To design a novel molecule for the prevention of migraine by retaining known efficacious activity profiles, while eliminating undesirable activity.

Many classes of drugs that have been successfully used to treat neurological diseases have polypharmaceutical attributes: they affect multiple receptors resulting in both beneficial and unintended effects. One such drug class, the ergot alkaloids, was the basis for methysergide, the first migraine preventive. While the capability to affect multiple receptors likely augmented the therapeutic effect of such compounds, their use was hindered by unintended side effects, such as those associated with agonism at off-target dopaminergic and serotonergic receptors.
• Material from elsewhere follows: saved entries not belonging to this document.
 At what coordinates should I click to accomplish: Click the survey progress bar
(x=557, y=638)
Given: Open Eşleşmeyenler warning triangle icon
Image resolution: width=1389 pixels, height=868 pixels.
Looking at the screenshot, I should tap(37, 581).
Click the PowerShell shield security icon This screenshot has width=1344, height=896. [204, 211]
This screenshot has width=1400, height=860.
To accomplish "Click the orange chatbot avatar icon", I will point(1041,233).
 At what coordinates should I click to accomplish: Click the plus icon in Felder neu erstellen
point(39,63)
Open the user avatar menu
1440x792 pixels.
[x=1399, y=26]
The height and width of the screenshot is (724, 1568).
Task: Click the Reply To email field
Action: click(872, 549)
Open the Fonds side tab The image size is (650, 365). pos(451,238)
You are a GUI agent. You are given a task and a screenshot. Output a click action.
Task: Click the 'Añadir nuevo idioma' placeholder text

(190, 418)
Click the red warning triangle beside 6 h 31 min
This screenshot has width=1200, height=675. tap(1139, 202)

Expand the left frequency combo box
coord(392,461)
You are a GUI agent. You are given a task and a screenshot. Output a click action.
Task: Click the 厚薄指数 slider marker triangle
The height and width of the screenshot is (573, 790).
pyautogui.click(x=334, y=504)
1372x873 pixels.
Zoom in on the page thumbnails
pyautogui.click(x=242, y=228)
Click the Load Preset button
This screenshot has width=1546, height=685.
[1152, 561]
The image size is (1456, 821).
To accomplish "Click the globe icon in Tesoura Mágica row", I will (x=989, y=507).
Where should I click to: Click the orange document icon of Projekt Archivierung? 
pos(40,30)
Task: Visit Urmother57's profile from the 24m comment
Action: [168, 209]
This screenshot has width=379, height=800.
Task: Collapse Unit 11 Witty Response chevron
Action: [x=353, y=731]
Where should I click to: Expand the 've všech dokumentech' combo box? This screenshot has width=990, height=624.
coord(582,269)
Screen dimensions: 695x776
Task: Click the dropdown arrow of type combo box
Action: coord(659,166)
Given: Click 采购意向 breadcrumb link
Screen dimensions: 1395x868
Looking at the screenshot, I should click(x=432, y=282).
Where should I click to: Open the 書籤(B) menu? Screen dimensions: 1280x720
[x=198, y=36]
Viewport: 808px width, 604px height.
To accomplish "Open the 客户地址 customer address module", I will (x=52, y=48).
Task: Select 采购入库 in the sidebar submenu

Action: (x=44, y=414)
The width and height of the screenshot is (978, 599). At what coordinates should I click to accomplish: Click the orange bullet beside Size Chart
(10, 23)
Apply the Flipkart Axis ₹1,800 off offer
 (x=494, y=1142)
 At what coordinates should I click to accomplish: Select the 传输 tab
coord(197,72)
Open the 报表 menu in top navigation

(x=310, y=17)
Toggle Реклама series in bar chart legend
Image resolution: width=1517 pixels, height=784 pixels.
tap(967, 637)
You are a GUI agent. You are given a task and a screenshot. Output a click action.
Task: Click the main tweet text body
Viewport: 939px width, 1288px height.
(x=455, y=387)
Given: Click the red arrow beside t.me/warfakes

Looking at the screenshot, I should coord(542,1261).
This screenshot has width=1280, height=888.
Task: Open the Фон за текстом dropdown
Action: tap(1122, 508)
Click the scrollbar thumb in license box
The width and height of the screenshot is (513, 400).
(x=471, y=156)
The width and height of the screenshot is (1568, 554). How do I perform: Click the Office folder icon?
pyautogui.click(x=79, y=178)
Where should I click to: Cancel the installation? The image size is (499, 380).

Xoc correlated novel receptor activity assessments with observed clinical effects to elucidate which molecular moieties and receptor interactions were responsible for the desired efficacy and unintended side effect profiles.

A new chemical entity, XC101-D13H, and its receptor profile, are discussed as a specific example of a compound with an optimal receptor profile for migraine prevention.

Xoc conducted a thorough review of the clinical literature to determine the therapeutic and side effect profiles of drugs used as migraine preventives and developed a suitable receptor activity profile. Receptor binding and activity profiles were developed for compounds of interest where literature data were lacking.

A prospective receptor profile intended to provide therapeutic benefit for migraine prevention while avoiding side effects was developed. Xoc subsequently developed a series of novel chemical entities with receptor profiles that compare favorably with the target profile. The receptor profile for XC101-D13H contrasts with that for methysergide, a drug known to be effective as a migraine preventive, but with known serious side effects.

Xoc developed a target receptor profile for effective migraine preventive therapeutics and a novel clinical stage compound, XC101-D13H.  XC101-D13H entered human clinical trials in 2019.